I am trying to verify when 3 points (double) are collinear in 2-D. I have found different Pascal functions that return true if this is verified; those functions use integer
The scalar product equation you calculate is zero if and only if the three points are co-linear. However, on a finite precision machine you don't want to test for equality to zero but instead you test for zero up to some small tolerance.
Since the equation can be negative as well as positive your test isn't going to work. It will return false positives when the equation evaluates to a large negative value. Thus you need to test that the absolute value is small:
function Collinear(const x1, y1, x2, y2, x3, y3: Double): Boolean;
const
tolerance = 0.01;//need a rationale for this magic number
begin
Result := abs((x2 - x1) * (y3 - y1) - (x3 - x1) * (y2 - y1)) < tolerance;
end;
Exactly how to choose tolerance depends on information you haven't provided. Where do the values come from?

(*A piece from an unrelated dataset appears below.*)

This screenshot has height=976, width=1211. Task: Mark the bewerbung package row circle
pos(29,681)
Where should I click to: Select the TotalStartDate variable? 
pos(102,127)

Are they dimensional?
David's code will work, but you should get the tolerance as a function of the parameters, like so:
function Collinear(const x1, y1, x2, y2, x3, y3: Double): Boolean; inline;
var
tolerance: double;
begin
tolerance := abs(max(x1,x2,x3,y1,y2,y3)) * 0.000001;
Result := abs((x2 - x1) * (y3 - y1) - (x3 - x1) * (y2 - y1)) < tolerance;
end;
If you don't do that and use a constant instead you can run into weird errors with large values for x1..y3.